Статья:
═══
Или вот слова, сказанные Феодором Козьмичом крестьянину Семену Андреевичу Митрофанову: “Да, панок, тяжело Государю царствовать. Министры все дело в руки забрали”. Забудем на миг “монаршую перспективу” — и услышим в словах только то, что и заключено в них: горький вздох праведника об участи богопоставленного владыки, о судьбе здравствующего Государя Императора. Может быть, на самом дне уловим след каких-то личных воспоминаний о петербургской жизни, но отнюдь не “признательные показания” бывшего правителя Империи Российской!

Пойдем далее. Томская старушка Аринушка, которая во времена старца была молодой девушкой, в начале XX века вспоминала, как село Краснореченское посетил “архиерей Афанасий”; естественно, любопытная молодежь столпилась у открытого окна дома, в котором епископ остановился. Владыка расспросил, где обретается старец Феодор, и пожелал видеться с ним. За старцем послали. Прибыв и подойдя под благословение, тот стал ходить с епископом по горнице, “разговаривая между собою не по-нашенски”. Другой источник сообщает, что во время первого свидания со старцем преосв. Афанасий просил того открыться, но старец наотрез отказался, сославшись на благословение митрополита Филарета Московского.
═══
Раздел данных:

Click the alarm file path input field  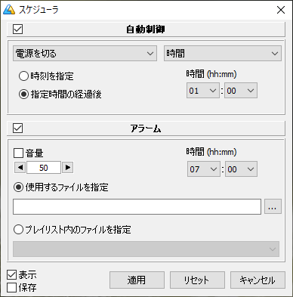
═══
Задание 1: На чье благословение сослался старец в статье о Феодоре Козьмиче, когда отказался открыться преосвященному Афанасию?
Задание 2: Перечислите всех людей, названных по имени в статье о старце Феодоре Козьмиче.
Задание 3: Продолжите статью о старце Феодоре Козьмиче с того места, где она обрывается.
Материал для выполнения заданий не нужен.

Ответ 1: На благословение митрополита Филарета Московского.

Ответ 2: Феодор Козьмич, крестьянин Семен Андреевич Митрофанов, старушка Аринушка, архиерей Афанасий, митрополит Филарет Московский.

Ответ 3:
Что следует из всего этого? Только то, что Феодор Козьмич говорил по-французски (стало быть, имел образование), что некогда он принял послушание у московского митрополита и что Филарет зачем-то поручил ему подвиг сокрытия имени и неизбежно связанного с этим поношения, поражения в правах, ссылки. К этому эпизоду мы еще вернемся; пока же ограничимся ответом на вопрос, что здесь специфически царского: ничего.

Напротив, в “кулинарной” похвале старца при вкушении любимых им оладий с сахаром: “От таких оладий и сам бы царь не отказался” — царские мотивы несомненны; но чтобы принять эти слова за скрытое признание, нужно окончательно потерять чувство юмора.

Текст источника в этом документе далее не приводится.